Ansel Adams first visited Yosemite in 1916, at the age of fourteen, and returned every year throughout his life. It was in Yosemite that he fell in love with Western wilderness and became a photographer; he made more photographs at Yosemite than at any other place.
 
Roughly 150 breathtaking images are exquisitely reproduced in this large-format clothbound book. There are notable portraits of El Captain (the famous rock face whose Dawn Wall was recently free-climbed for the first time), Half Dome, Cathedral Rocks, Royal Arches, and other distinctive rock formations that frame the valley; grand views in all seasons and all states of weather; intimate details of nature from the Valley floor; the waterfalls--Bridaveil, Yosemite, Vernal, Nevada; studies of trees, from the giants of the Mariposa Grove to the exquisite white blossoms of the dogwood. There are gathering and clearing storms, snow and ice, bright sunshine, and the subtle shades of dawn and dusk.
 
The photographs have been selected and sequenced by Peter Galassi, former Chief Curator of Photography at The Museum of Modern Art, New York. His abundantly illustrated introduction sets Adams's pictures within the rich history of imagery of Yosemite.

About the Author

Ansel Adams (1902 - 1984) was the most honored American photographer of the twentieth century. Through the exhibition and publication of his work, his writings, and his leadership in the Sierra Club, Adams was also a prescient and highly effective voice in the fight to preserve America's remaining wilderness.

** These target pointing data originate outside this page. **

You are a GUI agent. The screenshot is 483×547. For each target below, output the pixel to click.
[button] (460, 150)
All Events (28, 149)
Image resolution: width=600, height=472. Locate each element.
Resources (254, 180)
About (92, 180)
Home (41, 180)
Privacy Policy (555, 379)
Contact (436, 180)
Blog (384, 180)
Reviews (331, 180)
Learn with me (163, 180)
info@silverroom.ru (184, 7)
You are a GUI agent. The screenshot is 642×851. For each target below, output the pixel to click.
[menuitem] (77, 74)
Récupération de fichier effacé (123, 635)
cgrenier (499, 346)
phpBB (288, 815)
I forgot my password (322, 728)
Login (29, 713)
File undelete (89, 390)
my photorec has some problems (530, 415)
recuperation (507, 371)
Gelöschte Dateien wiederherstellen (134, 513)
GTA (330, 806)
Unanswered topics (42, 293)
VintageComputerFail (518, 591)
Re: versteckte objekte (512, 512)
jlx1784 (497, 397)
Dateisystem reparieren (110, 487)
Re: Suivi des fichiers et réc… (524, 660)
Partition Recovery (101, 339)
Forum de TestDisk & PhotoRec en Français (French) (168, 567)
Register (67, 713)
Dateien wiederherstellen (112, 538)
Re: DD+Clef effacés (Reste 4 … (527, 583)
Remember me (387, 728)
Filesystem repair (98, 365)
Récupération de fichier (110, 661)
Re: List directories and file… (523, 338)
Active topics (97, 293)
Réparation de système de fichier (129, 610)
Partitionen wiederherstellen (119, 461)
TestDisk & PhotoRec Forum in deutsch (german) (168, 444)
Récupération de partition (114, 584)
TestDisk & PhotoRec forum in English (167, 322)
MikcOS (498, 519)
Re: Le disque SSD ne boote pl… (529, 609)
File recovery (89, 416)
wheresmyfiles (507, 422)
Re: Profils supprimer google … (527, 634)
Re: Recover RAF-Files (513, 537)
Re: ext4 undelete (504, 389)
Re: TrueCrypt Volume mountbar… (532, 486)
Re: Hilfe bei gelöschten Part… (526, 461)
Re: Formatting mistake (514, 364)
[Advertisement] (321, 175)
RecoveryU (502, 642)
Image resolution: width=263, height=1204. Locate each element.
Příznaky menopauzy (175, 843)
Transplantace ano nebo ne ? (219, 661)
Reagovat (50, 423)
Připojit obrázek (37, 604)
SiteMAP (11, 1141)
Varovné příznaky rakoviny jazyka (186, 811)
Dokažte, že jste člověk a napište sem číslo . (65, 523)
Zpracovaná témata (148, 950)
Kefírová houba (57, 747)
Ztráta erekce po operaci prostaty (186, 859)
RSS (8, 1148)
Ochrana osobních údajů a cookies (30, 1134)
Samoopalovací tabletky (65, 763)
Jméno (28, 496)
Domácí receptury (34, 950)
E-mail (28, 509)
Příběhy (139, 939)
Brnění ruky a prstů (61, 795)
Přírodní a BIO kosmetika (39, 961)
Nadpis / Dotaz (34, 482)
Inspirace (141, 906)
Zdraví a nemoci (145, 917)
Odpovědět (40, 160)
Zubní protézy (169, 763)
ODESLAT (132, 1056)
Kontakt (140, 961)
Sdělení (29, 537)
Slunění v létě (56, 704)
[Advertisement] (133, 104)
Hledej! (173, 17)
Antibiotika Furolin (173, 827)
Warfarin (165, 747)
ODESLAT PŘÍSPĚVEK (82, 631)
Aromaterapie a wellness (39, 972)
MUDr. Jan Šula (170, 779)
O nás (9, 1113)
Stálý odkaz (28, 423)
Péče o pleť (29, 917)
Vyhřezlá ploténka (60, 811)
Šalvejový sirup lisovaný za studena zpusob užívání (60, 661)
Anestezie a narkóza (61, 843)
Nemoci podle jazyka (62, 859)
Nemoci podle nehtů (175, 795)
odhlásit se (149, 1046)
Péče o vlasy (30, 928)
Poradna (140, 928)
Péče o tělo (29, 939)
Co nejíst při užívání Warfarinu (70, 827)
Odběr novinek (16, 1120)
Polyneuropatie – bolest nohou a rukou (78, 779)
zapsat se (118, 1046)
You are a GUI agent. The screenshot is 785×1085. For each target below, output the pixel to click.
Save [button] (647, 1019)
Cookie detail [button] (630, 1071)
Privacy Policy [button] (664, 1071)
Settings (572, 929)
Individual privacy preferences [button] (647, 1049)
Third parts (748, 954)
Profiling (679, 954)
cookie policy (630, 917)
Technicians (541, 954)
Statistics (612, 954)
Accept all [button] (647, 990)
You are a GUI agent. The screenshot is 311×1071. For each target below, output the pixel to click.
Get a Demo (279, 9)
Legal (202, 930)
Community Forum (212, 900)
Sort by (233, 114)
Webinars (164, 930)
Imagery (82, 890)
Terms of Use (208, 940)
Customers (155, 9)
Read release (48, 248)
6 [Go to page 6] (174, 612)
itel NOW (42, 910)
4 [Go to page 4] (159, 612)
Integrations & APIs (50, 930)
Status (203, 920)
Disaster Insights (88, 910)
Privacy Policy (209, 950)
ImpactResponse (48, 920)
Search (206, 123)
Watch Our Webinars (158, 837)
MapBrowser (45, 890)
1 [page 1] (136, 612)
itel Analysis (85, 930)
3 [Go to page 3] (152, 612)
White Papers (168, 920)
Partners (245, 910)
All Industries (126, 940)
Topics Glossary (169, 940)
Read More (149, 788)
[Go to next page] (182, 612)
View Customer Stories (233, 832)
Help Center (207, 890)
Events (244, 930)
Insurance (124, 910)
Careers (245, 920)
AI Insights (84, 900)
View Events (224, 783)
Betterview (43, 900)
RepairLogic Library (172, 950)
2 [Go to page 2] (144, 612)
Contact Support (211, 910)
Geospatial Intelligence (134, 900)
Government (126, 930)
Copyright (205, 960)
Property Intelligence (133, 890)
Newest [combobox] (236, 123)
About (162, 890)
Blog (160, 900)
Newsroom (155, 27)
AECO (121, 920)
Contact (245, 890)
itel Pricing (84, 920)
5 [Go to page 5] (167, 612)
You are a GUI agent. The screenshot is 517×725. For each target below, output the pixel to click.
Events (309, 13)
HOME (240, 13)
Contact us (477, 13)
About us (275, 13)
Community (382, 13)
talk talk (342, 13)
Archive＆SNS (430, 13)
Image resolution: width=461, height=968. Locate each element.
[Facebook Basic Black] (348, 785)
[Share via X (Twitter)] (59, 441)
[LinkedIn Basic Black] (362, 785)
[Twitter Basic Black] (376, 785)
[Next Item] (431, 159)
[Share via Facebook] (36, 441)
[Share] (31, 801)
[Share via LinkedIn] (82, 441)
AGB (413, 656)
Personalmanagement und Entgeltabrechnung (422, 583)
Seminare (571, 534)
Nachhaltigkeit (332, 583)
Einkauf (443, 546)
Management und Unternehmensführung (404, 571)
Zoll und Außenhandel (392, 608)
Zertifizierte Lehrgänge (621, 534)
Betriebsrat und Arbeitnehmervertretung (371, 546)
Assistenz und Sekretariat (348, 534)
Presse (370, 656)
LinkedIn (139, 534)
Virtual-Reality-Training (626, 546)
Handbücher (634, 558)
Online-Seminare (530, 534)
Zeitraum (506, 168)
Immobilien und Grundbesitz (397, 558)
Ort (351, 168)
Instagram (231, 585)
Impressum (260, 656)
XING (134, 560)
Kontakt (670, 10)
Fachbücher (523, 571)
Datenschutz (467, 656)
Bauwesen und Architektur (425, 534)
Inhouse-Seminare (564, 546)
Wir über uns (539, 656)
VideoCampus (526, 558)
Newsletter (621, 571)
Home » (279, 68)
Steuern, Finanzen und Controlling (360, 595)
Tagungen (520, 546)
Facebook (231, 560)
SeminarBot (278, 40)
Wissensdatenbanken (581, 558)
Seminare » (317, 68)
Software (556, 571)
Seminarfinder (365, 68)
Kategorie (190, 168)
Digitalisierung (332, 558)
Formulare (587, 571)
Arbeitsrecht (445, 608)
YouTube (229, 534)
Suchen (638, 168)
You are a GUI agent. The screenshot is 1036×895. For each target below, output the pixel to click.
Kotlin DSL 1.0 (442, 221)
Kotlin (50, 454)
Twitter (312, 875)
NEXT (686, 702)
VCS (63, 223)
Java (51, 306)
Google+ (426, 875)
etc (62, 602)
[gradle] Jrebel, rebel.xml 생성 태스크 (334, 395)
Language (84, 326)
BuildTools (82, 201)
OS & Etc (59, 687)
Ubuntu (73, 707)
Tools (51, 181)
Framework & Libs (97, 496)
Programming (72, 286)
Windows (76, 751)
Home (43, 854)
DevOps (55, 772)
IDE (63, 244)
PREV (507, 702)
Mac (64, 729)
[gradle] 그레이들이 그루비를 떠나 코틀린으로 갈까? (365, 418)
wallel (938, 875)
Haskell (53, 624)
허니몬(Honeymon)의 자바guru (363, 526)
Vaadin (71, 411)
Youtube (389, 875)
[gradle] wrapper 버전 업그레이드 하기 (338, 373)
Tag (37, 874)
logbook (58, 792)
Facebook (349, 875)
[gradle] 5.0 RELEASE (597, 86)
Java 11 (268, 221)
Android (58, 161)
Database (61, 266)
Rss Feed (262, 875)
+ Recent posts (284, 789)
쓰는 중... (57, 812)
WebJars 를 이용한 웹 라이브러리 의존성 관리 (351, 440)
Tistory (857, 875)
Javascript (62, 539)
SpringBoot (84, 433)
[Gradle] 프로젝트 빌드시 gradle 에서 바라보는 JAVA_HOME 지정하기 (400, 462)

Peter Galassi was a curator in the Department of Photography at The Museum of Modern Art, New York, for thirty years, including twenty as Chief Curator, from 1991 to 2011. He organized or co-organized more than forty exhibitions and countless collection displays at MoMA, many of which were accompanied by major publications. He was twice a fellow in the Department of European Paintings at The Metropolitan Museum of Art, and has won the Eric Mitchell Prize and the International Center of Photography award for excellence in writing. In 2012 he was awarded a Guggenheim Fellowship for a study of photography's vernacular and modernist traditions.